Conversely, one of his most disappointing interviews was the leather-clad frontman for The Doors.
“Jim Morrison was totally bizarre,” Mulligan says. “He talked in tongues, these sort of half-sentences and bits and pieces of poetry and really never found out much about him at all. So much so that I don’t think I ever ran the interview.”
He had a different kind of disappointment when trying to talk with the members of Kiss.
“They were on their own planet, and they were going to say what they wanted to say no matter what question you asked them.”
Much like his father’s profession had endangered him, Mulligan’s four children were affected by his career, especially when he started playing music on TV.
“When they were going to school and I was doing Muchmusic . . . . they got smacked around by kids at school saying, ‘Your old man won’t play any heavy metal,'” he says, imitating that familiar schoolyard snarl.
“They kind of took it out on me in their own way,” Mulligan says.

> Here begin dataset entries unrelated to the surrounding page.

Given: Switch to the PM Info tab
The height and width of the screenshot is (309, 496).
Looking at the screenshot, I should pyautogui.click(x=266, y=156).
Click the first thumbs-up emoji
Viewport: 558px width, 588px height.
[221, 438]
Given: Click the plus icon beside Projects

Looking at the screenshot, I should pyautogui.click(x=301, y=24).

The reaction from his children ranged from indifference to pawning his CDs, according to Mulligan, who laughs at the larceny.

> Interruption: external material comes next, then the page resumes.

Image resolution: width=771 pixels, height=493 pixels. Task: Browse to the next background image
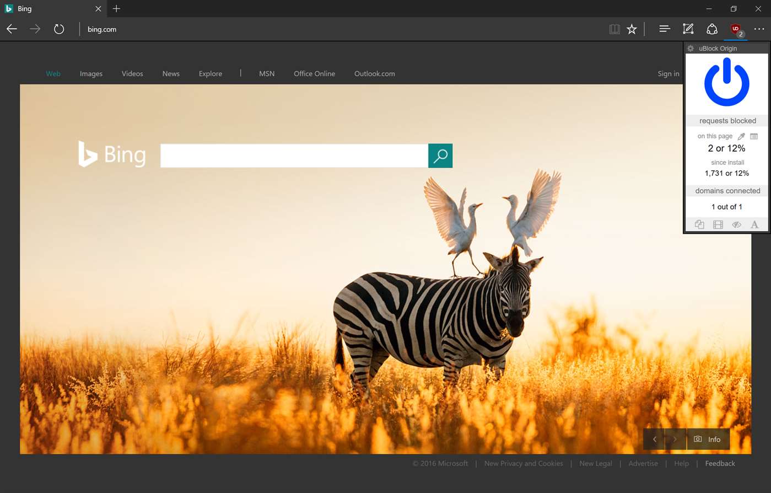(x=675, y=439)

“I’d go to play a CD, and there’s no CD in the thing. I’m about two minutes away from actually going on air and I have no music and so I’ve had to apologize on occasion saying, ‘I’m sorry, but it’s been stolen, and you know by who.'”

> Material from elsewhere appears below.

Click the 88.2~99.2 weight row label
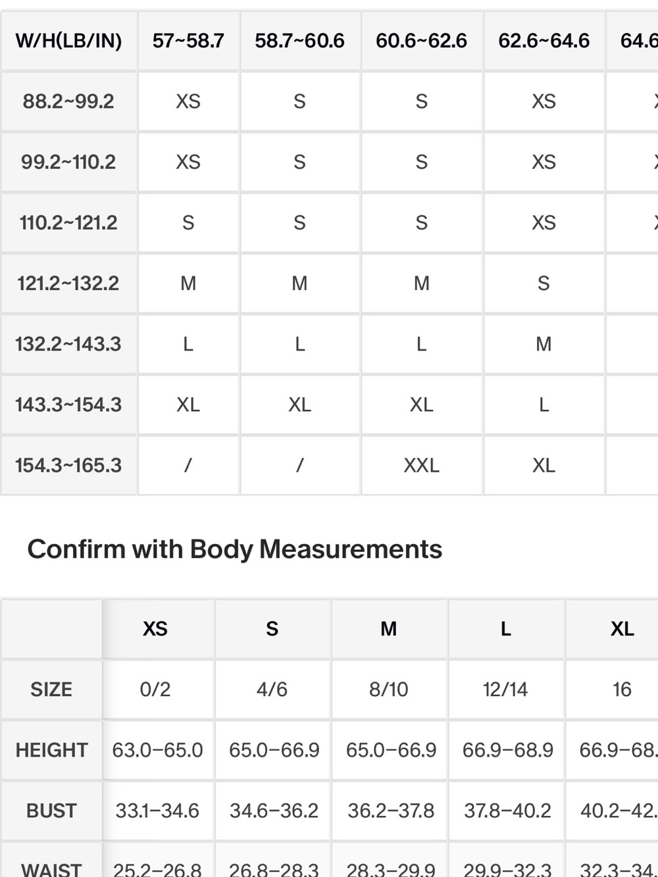This screenshot has width=658, height=877. click(x=68, y=101)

But while his sons converted music to beer money, his daughter started taking an interest in her father’s work.
Kate Mulligan credited her father’s musical taste and counsel for her own transformation in a piece she wrote for The Tyee called Growing Up Mulligan.
“My dad gave me my first record player. It was fully restored into an aged brown leather suitcase, with speakers on the side, making it portable and incredibly unique,” she writes.
Asked what’s next in his career, Mulligan is quick with an answer.
“Retirement,” he says. “Well, my form of retirement.”
While audiotape continues to whir in the background, Mulligan reflects on the criticism he’s absorbed, as well as that one guy who thought he was dead.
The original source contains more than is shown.